Jumat, 13 Maret 2015

global warming


Efek rumah kaca, lelehnya lautan es antartika, dan terbakarnya hutan terjadi secara alamiah, namun pengeksposan tragedi tersebut sangat kental dengan muatan politik. manusia telah terlalu sibuk memikirkanya, namun juga membuat tertawa sebagian orang –birokrat– dengan keuntungan yang diperoleh dari isu global warming. lantas, bagaimana seyogyanya psikolog –yang nota bene paling mengerti tentang kejiwaan– bersikap menanggapi landingnya isu global warming yang sangat mengkhawatirkan kehidupan? berharap dunia tidak musnah adalah hal yang sangat menyakitkan, karena kemusnahan bagi kehidupan adalah senyawa yang tak mungkin bisa dipisahkan.

global warming hanya sebagian isu cobaan yang telah dirasakan atau tidak pernah dirasakan oleh segelintir manusia, karena dia masih kerepotan dengan kebutuhan-kebutuhan fisiknya. serentak orang tertawa terbahak mengelu-elukan kemenanganya meraih lelehan banjir memasuki rumah, gerombolan orang sumringah menatap anaknya lunglai tidak dapat masuk sekolah karena gempa yang dahsyat di lingkunganya, serumpun petani juga tersenyum lega melihat cabainya tidak dapat membesar seperti musim tanam sebelumnya. tangisan tersedu-sedu juga nampak di setiap lorong masyarakat negara-negara adi kuasa meratapi sahmnya meningkat di dunia perdagangan internasional, sang produsen juga menunduk lesu melihat negaranya semakin mewah dan kaya akan rumah kaca, negara-negara utara pingsan melihat negaranya bisa berdansa menindih negara-negara selatan yang masih saja makan singkong.
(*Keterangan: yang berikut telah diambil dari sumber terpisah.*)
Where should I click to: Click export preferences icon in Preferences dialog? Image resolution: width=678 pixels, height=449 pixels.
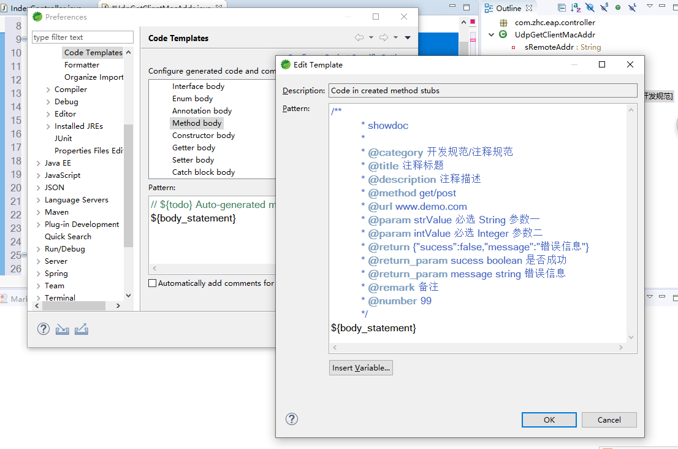pos(82,329)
berbaliklah… seperti ungkapan kalimat berbaliknya rasa individu menghadapi tragedi riil kehidupan, karena si pemakan singkong tetap saja tersenyum, dan si pemilik hotel berbintang menangis tersedu karena isu rumah kaca yang mereka cetuskan sendiri. dengan lantang psikolog tidak akan pernah berpihak pada kemitraan global pimpinan negara-negara utara, karena singkong, kopi, rokok, dan tasbih telah dapat memuaskan dirinya untuk kemenangan hari esok.